## Given problem A
In the article on Matt Shea's campaign donations, how much did Shea give to Citizens for Free Speech?

## Text shown
**********
Arrow-right Camera
The Spokesman-Review Newspaper
Spokane, Washington  Est. May 19, 1883

Shea donations from surplus campaign money prompt complaint

Washington state Representative Matt Shea, R-Spokane Valley, makes a speech at the Liberty or Death Rally on Aug. 18, 2018 in Franklin Park. Olympia attorney Walter Smith filed a complaint in early December 2018 asking the Public Disclosure Commission to investigate Shea’s donations from his surplus campaign account to groups that aren’t registered as charities with the Washington secretary of state. (Libby Kamrowski / The Spokesman-Review)

A Spokane Valley legislator’s use of leftover campaign funds for contributions to conservative groups has drawn a complaint to a state agency from a Democratic watchdog.

Olympia attorney Walter Smith this month asked the Public Disclosure Commission to investigate state Rep. Matt Shea’s donations from his surplus campaign account to groups that aren’t registered as charities with the Washington secretary of state.

Among the groups in question are Americans for America, a Colorado based-organization that describes itself as “defending Western civilization and its Judeo-Christian heritage against all enemies, especially Islamic supremacism”; and Citizens for Free Speech, an Arizona-based organization that says it supports the exercise of that constitutional right by local activists as a way to “prevent an elite from imposing false propaganda to sway public opinion in a contrived manner.”

Shea contributed $3,500 to Americans for America in September and $2,000 to Citizens for Free Speech in August. Smith also takes issue with a $1,000 contribution Shea made to Daniel’s Prayer Ministry, of Olympia, in 2017.

All three are registered with the Internal Revenue Service as organizations that can receive tax-deductible contributions, and Daniel’s Prayer Ministry is registered as a nonprofit with the secretary of state.

Shea said in an email that all the organizations involved in the complaint are charities with bona fide 501(c)(3) status with the IRS. He has until Dec. 20 to respond to the PDC complaint, and a decision by the commission might take months after that.

But none of them meets the requirement in state statute that a donation from a surplus account be made only to a charity registered with the secretary of state, Smith said in his complaint. In an email Thursday, he said he hoped the PDC would “review the situation and take appropriate action.”
**********
## Dataset
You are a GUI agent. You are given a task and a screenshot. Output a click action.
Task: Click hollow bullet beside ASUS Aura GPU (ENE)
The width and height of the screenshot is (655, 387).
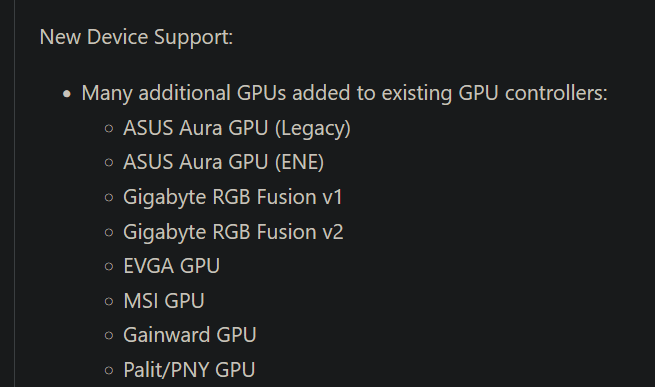[109, 163]
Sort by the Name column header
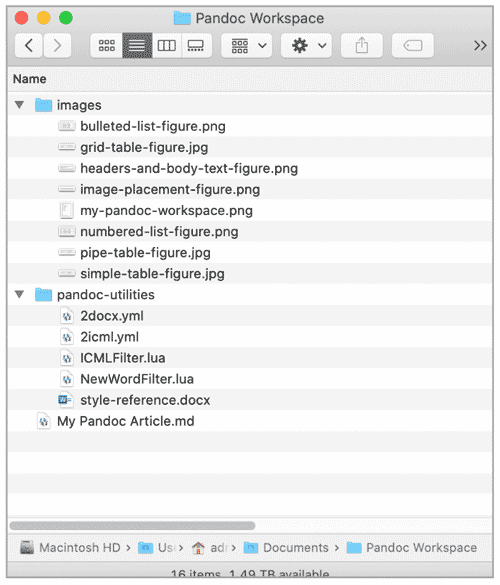 (x=30, y=79)
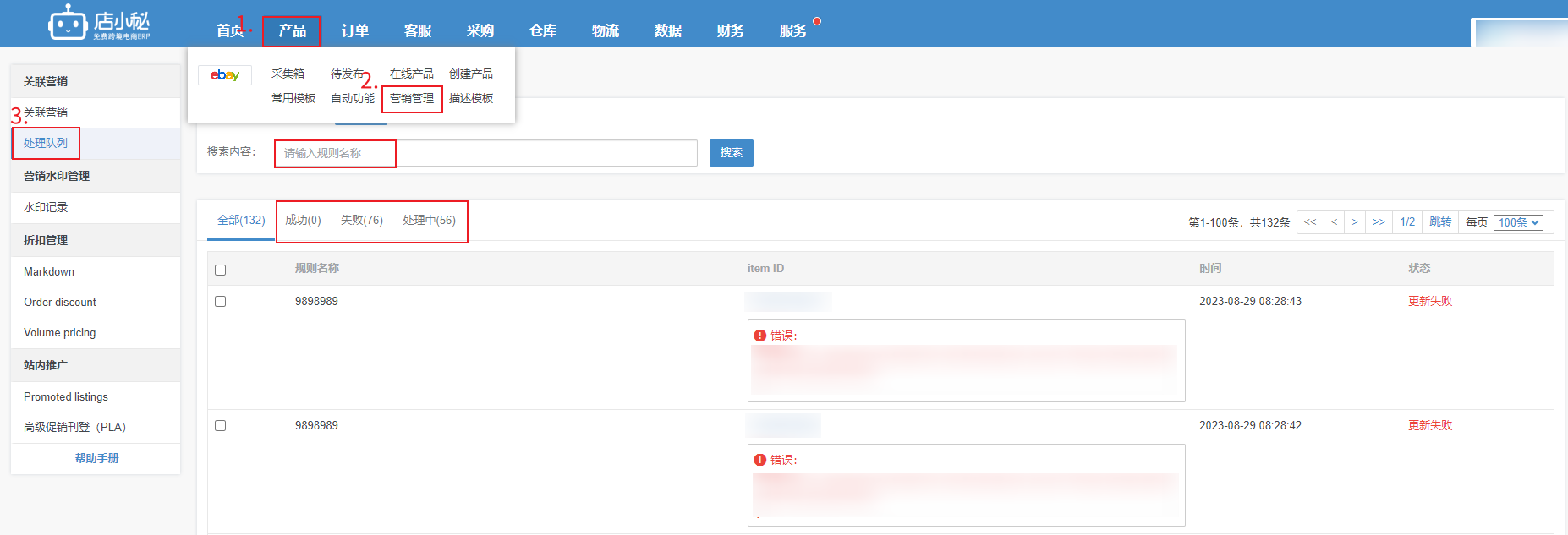Go to next page arrow
Viewport: 1568px width, 535px height.
pyautogui.click(x=1355, y=222)
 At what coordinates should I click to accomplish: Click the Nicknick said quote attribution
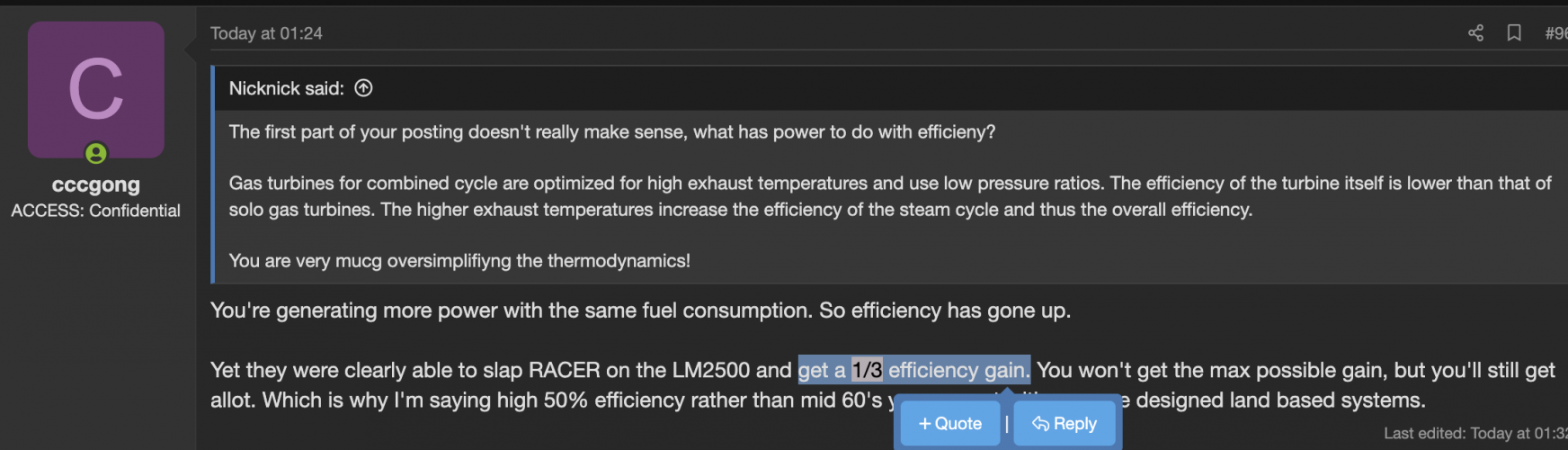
**********
## Given problem B
Reproduce the listing word for word, from its first line through the line containing "pyautogui.click(x=1355, y=222)", including both ends. Omit the pictures.

## Final result A
$2,000, in August.

## Final result B
You are a GUI agent. You are given a task and a screenshot. Output a click action.
Task: Click hollow bullet beside ASUS Aura GPU (ENE)
The width and height of the screenshot is (655, 387).
[109, 163]
Sort by the Name column header
 (x=30, y=79)
Go to next page arrow
Viewport: 1568px width, 535px height.
pyautogui.click(x=1355, y=222)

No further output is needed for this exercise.